- **Task instructions**:
Keeping every word intact, reproduce all of the records.

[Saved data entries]

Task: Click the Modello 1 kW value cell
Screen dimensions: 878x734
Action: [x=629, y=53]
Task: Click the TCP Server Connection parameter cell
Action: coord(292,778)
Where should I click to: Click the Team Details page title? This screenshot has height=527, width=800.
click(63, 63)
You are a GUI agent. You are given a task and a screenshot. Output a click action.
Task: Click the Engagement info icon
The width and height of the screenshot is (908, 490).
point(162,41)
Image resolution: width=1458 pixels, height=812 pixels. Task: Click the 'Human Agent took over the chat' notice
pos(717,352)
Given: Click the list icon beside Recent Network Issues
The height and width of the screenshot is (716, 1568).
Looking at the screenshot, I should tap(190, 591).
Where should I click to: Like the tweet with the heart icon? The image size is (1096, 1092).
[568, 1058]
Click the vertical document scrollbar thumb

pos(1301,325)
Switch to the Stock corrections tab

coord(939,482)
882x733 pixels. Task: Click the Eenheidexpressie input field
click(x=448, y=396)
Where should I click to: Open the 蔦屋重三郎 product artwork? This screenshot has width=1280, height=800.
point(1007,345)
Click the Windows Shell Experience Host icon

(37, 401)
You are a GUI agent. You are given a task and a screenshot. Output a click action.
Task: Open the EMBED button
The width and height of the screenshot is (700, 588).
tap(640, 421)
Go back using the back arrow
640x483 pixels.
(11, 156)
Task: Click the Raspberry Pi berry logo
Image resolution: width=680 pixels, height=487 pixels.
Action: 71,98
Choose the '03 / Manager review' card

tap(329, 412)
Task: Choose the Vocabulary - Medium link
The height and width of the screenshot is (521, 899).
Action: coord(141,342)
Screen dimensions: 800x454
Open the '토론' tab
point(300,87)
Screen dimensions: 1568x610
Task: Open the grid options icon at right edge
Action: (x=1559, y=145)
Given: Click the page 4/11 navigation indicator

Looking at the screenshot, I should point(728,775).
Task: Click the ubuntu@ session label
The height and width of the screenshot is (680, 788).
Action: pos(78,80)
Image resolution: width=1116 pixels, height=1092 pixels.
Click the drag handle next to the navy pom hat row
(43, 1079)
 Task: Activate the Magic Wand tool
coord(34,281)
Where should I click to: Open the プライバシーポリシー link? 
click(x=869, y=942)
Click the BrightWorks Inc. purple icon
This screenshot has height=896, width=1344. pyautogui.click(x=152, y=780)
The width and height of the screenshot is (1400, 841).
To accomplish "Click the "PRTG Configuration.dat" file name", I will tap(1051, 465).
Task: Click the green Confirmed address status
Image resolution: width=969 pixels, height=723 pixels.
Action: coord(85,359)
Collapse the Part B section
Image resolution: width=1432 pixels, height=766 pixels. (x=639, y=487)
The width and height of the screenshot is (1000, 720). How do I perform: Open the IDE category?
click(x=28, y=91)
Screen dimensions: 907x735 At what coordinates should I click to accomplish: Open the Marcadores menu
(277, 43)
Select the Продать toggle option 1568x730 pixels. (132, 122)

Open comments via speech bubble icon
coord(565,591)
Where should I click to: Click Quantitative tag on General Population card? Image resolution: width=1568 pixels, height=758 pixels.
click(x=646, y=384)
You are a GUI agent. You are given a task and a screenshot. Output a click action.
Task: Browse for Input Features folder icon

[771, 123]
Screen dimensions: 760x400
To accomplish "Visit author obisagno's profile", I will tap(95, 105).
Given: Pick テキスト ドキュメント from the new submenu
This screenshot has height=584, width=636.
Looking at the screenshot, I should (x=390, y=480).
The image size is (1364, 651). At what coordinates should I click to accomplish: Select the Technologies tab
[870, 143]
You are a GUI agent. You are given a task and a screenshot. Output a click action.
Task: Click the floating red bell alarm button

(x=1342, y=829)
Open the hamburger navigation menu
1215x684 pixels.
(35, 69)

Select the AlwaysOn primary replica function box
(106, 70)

- **Answer box**:
Task: Click the Modello 1 kW value cell
Screen dimensions: 878x734
Action: [x=629, y=53]
Task: Click the TCP Server Connection parameter cell
Action: coord(292,778)
Where should I click to: Click the Team Details page title? This screenshot has height=527, width=800.
click(63, 63)
You are a GUI agent. You are given a task and a screenshot. Output a click action.
Task: Click the Engagement info icon
The width and height of the screenshot is (908, 490).
point(162,41)
Image resolution: width=1458 pixels, height=812 pixels. Task: Click the 'Human Agent took over the chat' notice
pos(717,352)
Given: Click the list icon beside Recent Network Issues
The height and width of the screenshot is (716, 1568).
Looking at the screenshot, I should tap(190, 591).
Where should I click to: Like the tweet with the heart icon? The image size is (1096, 1092).
[568, 1058]
Click the vertical document scrollbar thumb

pos(1301,325)
Switch to the Stock corrections tab

coord(939,482)
882x733 pixels. Task: Click the Eenheidexpressie input field
click(x=448, y=396)
Where should I click to: Open the 蔦屋重三郎 product artwork? This screenshot has width=1280, height=800.
point(1007,345)
Click the Windows Shell Experience Host icon

(37, 401)
You are a GUI agent. You are given a task and a screenshot. Output a click action.
Task: Open the EMBED button
The width and height of the screenshot is (700, 588).
tap(640, 421)
Go back using the back arrow
640x483 pixels.
(11, 156)
Task: Click the Raspberry Pi berry logo
Image resolution: width=680 pixels, height=487 pixels.
Action: 71,98
Choose the '03 / Manager review' card

tap(329, 412)
Task: Choose the Vocabulary - Medium link
The height and width of the screenshot is (521, 899).
Action: coord(141,342)
Screen dimensions: 800x454
Open the '토론' tab
point(300,87)
Screen dimensions: 1568x610
Task: Open the grid options icon at right edge
Action: (x=1559, y=145)
Given: Click the page 4/11 navigation indicator

Looking at the screenshot, I should point(728,775).
Task: Click the ubuntu@ session label
The height and width of the screenshot is (680, 788).
Action: pos(78,80)
Image resolution: width=1116 pixels, height=1092 pixels.
Click the drag handle next to the navy pom hat row
(43, 1079)
 Task: Activate the Magic Wand tool
coord(34,281)
Where should I click to: Open the プライバシーポリシー link? 
click(x=869, y=942)
Click the BrightWorks Inc. purple icon
This screenshot has height=896, width=1344. pyautogui.click(x=152, y=780)
The width and height of the screenshot is (1400, 841).
To accomplish "Click the "PRTG Configuration.dat" file name", I will tap(1051, 465).
Task: Click the green Confirmed address status
Image resolution: width=969 pixels, height=723 pixels.
Action: coord(85,359)
Collapse the Part B section
Image resolution: width=1432 pixels, height=766 pixels. (x=639, y=487)
The width and height of the screenshot is (1000, 720). How do I perform: Open the IDE category?
click(x=28, y=91)
Screen dimensions: 907x735 At what coordinates should I click to accomplish: Open the Marcadores menu
(277, 43)
Select the Продать toggle option 1568x730 pixels. (132, 122)

Open comments via speech bubble icon
coord(565,591)
Where should I click to: Click Quantitative tag on General Population card? Image resolution: width=1568 pixels, height=758 pixels.
click(x=646, y=384)
You are a GUI agent. You are given a task and a screenshot. Output a click action.
Task: Browse for Input Features folder icon

[771, 123]
Screen dimensions: 760x400
To accomplish "Visit author obisagno's profile", I will tap(95, 105).
Given: Pick テキスト ドキュメント from the new submenu
This screenshot has height=584, width=636.
Looking at the screenshot, I should (x=390, y=480).
The image size is (1364, 651). At what coordinates should I click to accomplish: Select the Technologies tab
[870, 143]
You are a GUI agent. You are given a task and a screenshot. Output a click action.
Task: Click the floating red bell alarm button

(x=1342, y=829)
Open the hamburger navigation menu
1215x684 pixels.
(35, 69)

Select the AlwaysOn primary replica function box
(106, 70)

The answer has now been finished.